▶ TASKS TO COMPLETE:
1. According to the article on the Asset Protection Group case, what price did consumers pay for the business venture?
2. Reproduce everything in the article on the Asset Protection Group case from "A Las Vegas" down to "asset protection services.".

A Las Vegas company and businessman, accused of deceptively marketing a business opportunity involving dubious “asset protection” services, are banned from selling business ventures and from marketing asset protection services.
The Federal Trade Commission charged that Asset Protection Group, Inc. (“APGI”) and its president, William S. Reed, falsely claimed consumers would make a substantial income and failed to disclose that their “references” were paid to promote the sale of a business venture. For $9,800, consumers received training materials, a one-day training session, and a business affiliation with Asset Protection Group, which the defendants claimed would provide consumers with carefully-screened “qualified prospective clients.” Consumers were supposed to make money by selling APGI’s asset protection services to clients who wanted financial privacy and wanted to make their assets less obvious to potential litigants or creditors. These services involved forming Nevada corporations and creating offshore corporations. The defendants promised consumers that they would readily make a six-figure income; the company even provided references whom consumers could call and who would back up their claims.

▶ DATASET EXTRACT:

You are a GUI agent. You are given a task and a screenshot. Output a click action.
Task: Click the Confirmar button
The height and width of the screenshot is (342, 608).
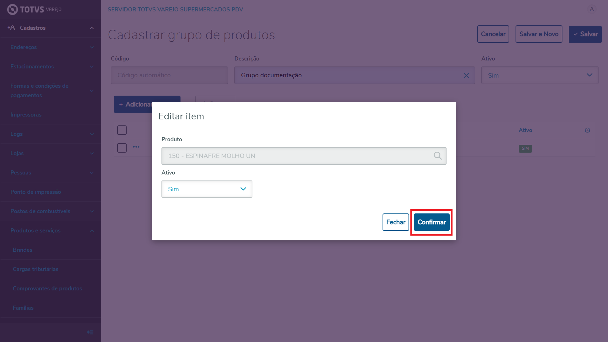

▶ SOLUTION SET:
1. $9,800

2.
A Las Vegas company and businessman, accused of deceptively marketing a business opportunity involving dubious “asset protection” services, are banned from selling business ventures and from marketing asset protection services.